Saved entries
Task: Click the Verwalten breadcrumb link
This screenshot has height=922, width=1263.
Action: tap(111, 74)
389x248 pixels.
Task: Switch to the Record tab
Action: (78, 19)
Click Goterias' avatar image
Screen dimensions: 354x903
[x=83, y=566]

What you need to do — Every line of the data above should be retyped precisely.

Exercise answer —
Task: Click the Verwalten breadcrumb link
This screenshot has height=922, width=1263.
Action: tap(111, 74)
389x248 pixels.
Task: Switch to the Record tab
Action: (78, 19)
Click Goterias' avatar image
Screen dimensions: 354x903
[x=83, y=566]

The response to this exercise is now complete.